Researchers at Iowa’s two largest universities have landed a grant from NASA to study the movement of water — how it collects in the soil and evaporates into the air.

Brian Hornbuckle, an agronomy professor at Iowa State University, says the focus is on what’s called "remote sensing," the method used to measure how water moves in the environment, from the atmosphere to the ground and back into the atmosphere. Hornbuckle says the problem is that while remote sensing produces a lot of pretty pictures, they’re still not sure how accurate or useful it is, so the project aims to determine the accuracy of remote sensing measurements and how well they’ll help scientists to understand the movement of water in the environment.

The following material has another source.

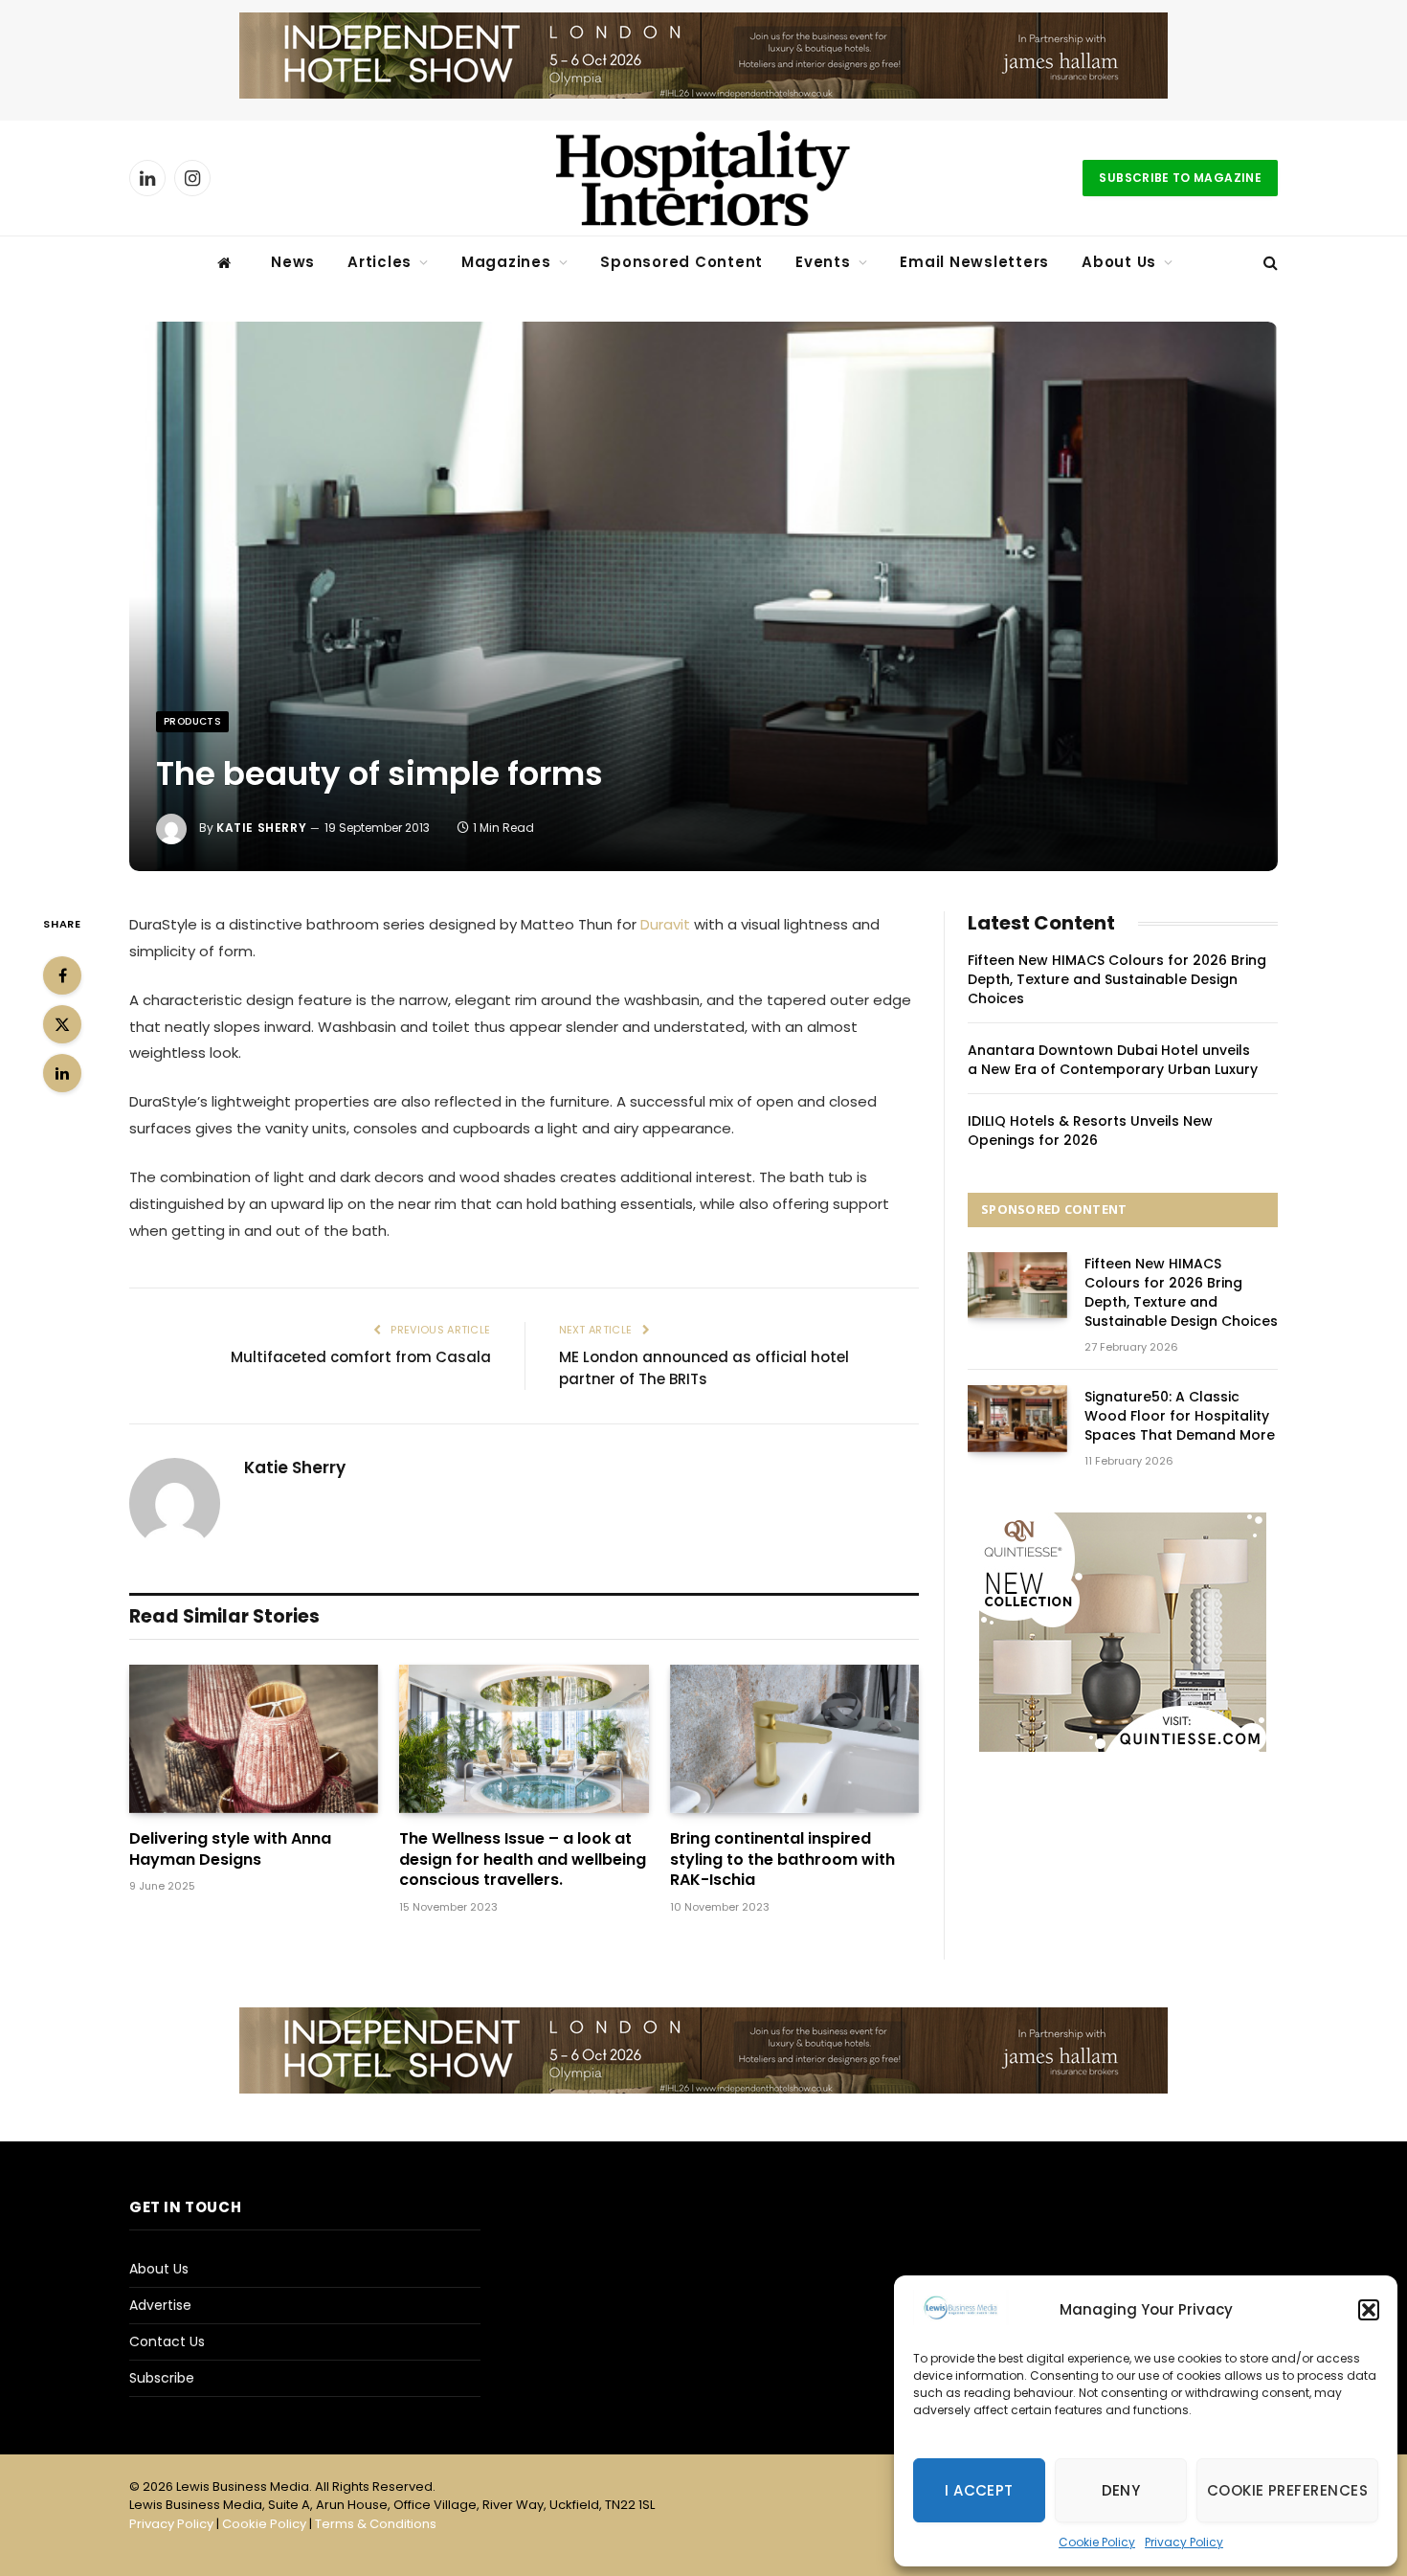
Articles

One crucial element for Iowa farmers is soil moisture and Hornbuckle says they’re zeroing in on watching how water gets into the ground — and how it leaves. According to Hornbuckle, one of the biggest weaknesses in the weather models is that they can’t take into account the storage of moisture in the soil and how it’s released back into the atmosphere, so they want to develop remote sensing methods that can measure the water stored in soil and how it returns to the atmosphere.

Working with researchers from the University of Iowa, Hornbuckle’s team will be building a prototype remote sensing observatory for their research just south of the ISU campus in Ames. He says the observatory will be a sort of "playground for remote sensing scientists." The instruments will be buried in the ground at several spots over a 200-acre field so the remote readings can be compared with actual measurements in the soil.

The project is being funded by a five-year, $1.3 million dollar grant. The goal is to help scientists better predict global water and energy cycles.